■ **REQUIRED WORK**: In the answer, each entry below appears exactly as given, and no picture appears at all.

---*---

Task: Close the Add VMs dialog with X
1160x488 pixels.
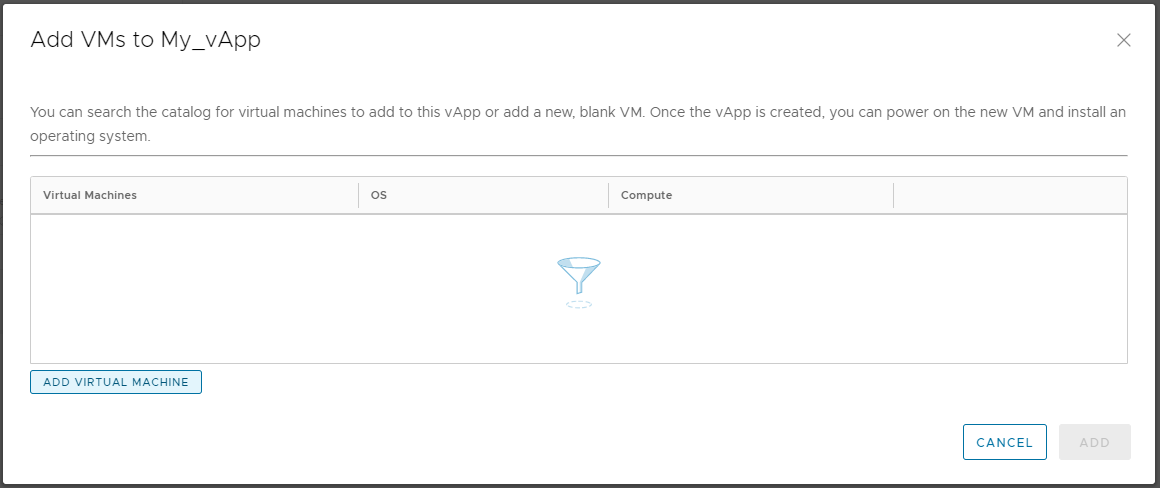Action: 1123,40
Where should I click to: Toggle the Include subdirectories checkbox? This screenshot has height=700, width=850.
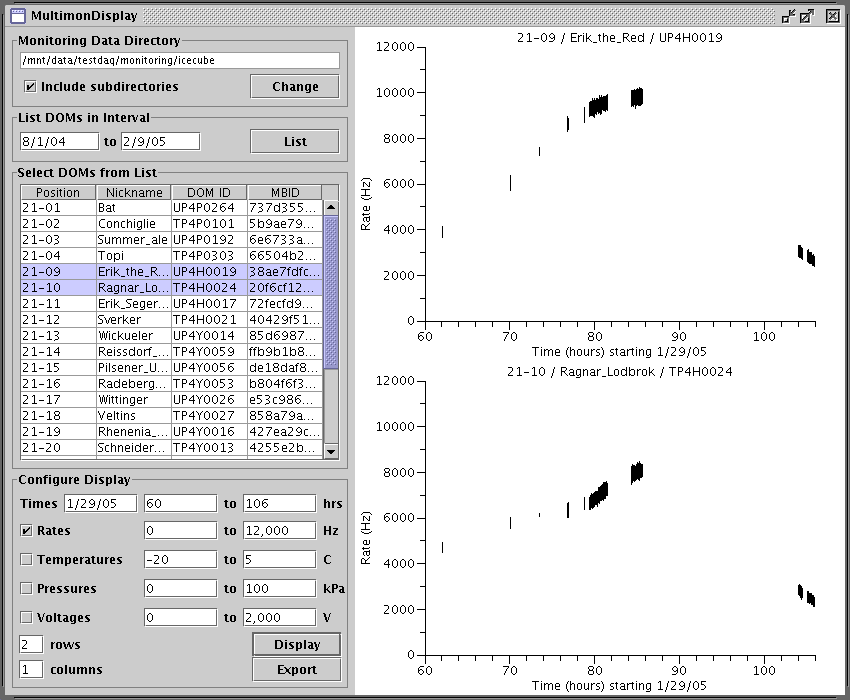click(x=30, y=87)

---*---

■ **RESPONSE TO THE TASK**:
Task: Close the Add VMs dialog with X
1160x488 pixels.
Action: 1123,40
Where should I click to: Toggle the Include subdirectories checkbox? This screenshot has height=700, width=850.
click(x=30, y=87)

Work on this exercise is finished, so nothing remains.